### MATERIAL SUPPLIED
####################

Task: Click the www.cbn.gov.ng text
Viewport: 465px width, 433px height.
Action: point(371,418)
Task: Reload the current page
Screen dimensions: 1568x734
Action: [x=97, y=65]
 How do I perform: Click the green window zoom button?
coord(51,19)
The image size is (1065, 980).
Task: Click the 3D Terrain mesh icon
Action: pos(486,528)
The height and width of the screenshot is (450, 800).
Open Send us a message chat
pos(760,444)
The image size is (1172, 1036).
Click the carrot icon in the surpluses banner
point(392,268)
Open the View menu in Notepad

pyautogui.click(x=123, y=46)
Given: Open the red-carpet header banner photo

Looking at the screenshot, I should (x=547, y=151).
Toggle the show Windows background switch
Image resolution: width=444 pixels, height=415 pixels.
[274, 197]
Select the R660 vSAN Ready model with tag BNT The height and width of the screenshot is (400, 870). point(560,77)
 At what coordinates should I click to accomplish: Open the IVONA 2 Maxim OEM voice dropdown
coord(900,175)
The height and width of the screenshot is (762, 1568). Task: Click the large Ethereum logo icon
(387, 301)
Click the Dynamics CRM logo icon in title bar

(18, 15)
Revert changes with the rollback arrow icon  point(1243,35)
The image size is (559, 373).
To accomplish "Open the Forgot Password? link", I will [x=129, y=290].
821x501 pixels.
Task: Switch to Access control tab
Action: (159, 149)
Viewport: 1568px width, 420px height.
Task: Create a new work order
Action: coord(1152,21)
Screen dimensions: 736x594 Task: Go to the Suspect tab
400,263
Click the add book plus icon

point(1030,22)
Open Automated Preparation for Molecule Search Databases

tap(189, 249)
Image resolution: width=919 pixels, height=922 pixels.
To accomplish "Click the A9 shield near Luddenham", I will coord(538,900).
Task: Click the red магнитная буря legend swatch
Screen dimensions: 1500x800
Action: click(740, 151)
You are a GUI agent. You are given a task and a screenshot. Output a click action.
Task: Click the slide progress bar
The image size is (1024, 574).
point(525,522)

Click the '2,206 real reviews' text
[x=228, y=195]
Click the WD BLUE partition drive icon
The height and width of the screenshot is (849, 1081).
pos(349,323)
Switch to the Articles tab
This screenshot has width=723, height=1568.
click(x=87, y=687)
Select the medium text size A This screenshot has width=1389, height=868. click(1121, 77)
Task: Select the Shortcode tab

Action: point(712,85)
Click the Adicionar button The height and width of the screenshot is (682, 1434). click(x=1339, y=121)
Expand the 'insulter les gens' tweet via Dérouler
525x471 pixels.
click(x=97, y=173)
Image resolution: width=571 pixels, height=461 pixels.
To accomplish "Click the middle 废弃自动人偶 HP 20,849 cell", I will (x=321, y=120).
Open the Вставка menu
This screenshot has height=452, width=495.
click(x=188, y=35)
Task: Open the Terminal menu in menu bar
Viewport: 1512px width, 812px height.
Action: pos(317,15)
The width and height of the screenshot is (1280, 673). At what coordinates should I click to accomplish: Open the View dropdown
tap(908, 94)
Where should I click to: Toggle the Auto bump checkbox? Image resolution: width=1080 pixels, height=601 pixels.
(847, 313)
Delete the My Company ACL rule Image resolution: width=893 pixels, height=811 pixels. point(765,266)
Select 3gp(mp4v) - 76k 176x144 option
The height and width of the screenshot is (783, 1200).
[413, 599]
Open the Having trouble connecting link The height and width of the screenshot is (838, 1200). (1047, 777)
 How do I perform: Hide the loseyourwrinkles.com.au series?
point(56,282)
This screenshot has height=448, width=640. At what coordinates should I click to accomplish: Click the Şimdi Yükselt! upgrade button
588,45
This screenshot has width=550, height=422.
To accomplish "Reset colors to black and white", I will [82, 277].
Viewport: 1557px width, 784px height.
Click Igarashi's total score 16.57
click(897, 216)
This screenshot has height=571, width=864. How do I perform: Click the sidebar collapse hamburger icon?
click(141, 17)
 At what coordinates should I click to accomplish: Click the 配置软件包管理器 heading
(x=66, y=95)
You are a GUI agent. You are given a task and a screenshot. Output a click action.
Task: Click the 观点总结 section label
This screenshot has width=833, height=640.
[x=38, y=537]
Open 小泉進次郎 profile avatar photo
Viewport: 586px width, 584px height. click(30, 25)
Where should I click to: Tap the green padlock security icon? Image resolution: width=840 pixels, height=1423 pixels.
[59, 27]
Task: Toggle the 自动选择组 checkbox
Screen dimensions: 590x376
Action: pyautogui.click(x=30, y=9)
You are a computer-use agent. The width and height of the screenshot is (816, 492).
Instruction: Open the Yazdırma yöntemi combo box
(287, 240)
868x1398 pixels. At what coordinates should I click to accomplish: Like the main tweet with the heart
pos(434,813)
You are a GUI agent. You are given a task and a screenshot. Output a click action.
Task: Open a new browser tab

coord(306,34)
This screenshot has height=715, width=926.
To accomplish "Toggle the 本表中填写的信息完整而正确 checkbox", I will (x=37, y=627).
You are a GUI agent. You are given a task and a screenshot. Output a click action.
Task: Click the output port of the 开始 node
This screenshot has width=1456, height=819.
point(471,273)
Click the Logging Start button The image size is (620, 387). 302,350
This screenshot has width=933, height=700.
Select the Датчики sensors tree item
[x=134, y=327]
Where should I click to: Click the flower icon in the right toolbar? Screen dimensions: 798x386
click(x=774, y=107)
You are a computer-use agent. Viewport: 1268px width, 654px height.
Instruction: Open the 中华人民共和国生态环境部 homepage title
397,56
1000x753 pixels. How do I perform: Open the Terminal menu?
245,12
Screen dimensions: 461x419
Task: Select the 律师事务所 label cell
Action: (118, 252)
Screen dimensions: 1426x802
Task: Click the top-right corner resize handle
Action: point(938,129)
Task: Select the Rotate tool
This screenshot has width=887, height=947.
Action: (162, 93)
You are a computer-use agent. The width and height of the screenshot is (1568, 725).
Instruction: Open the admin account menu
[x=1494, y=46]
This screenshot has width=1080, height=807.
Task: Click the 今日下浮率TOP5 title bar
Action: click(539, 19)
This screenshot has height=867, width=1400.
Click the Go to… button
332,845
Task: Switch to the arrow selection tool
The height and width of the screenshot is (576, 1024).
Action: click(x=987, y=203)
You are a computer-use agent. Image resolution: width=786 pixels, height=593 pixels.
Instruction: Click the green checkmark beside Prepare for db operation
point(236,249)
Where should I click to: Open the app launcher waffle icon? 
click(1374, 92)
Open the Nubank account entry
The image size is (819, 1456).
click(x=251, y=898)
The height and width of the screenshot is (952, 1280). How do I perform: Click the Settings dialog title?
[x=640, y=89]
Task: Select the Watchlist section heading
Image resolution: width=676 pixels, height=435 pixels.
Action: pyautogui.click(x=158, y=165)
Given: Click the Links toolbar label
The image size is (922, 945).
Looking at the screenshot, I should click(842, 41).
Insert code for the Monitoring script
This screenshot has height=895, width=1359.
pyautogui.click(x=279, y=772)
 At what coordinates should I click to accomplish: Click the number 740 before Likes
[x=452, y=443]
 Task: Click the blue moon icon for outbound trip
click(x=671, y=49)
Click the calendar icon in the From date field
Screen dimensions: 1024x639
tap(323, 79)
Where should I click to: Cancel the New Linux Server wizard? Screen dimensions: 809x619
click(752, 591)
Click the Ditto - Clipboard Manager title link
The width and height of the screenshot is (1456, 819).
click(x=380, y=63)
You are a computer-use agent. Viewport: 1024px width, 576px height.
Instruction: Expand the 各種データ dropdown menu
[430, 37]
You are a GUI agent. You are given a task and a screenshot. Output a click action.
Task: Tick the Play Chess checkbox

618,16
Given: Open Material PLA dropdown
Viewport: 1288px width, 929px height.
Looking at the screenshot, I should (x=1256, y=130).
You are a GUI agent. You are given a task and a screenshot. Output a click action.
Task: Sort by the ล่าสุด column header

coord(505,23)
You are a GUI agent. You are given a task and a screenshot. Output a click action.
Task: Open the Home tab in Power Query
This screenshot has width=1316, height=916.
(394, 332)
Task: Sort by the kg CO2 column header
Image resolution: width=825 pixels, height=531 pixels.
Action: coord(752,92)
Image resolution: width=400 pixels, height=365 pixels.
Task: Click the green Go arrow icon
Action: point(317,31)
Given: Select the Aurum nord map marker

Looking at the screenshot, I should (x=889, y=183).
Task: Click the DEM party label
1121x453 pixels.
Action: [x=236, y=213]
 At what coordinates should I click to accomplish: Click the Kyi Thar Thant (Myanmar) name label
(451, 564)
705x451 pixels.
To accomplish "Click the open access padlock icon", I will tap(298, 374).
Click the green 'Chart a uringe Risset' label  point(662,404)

####################

### WHAT THE TASK ASKS
Filter the listing so that only lines holding the word "computer" remain, and copy those lines.

### REPLY
You are a computer-use agent. The width and height of the screenshot is (816, 492).
You are a computer-use agent. Viewport: 1268px width, 654px height.
You are a computer-use agent. The width and height of the screenshot is (1568, 725).
You are a computer-use agent. Image resolution: width=786 pixels, height=593 pixels.
You are a computer-use agent. Viewport: 1024px width, 576px height.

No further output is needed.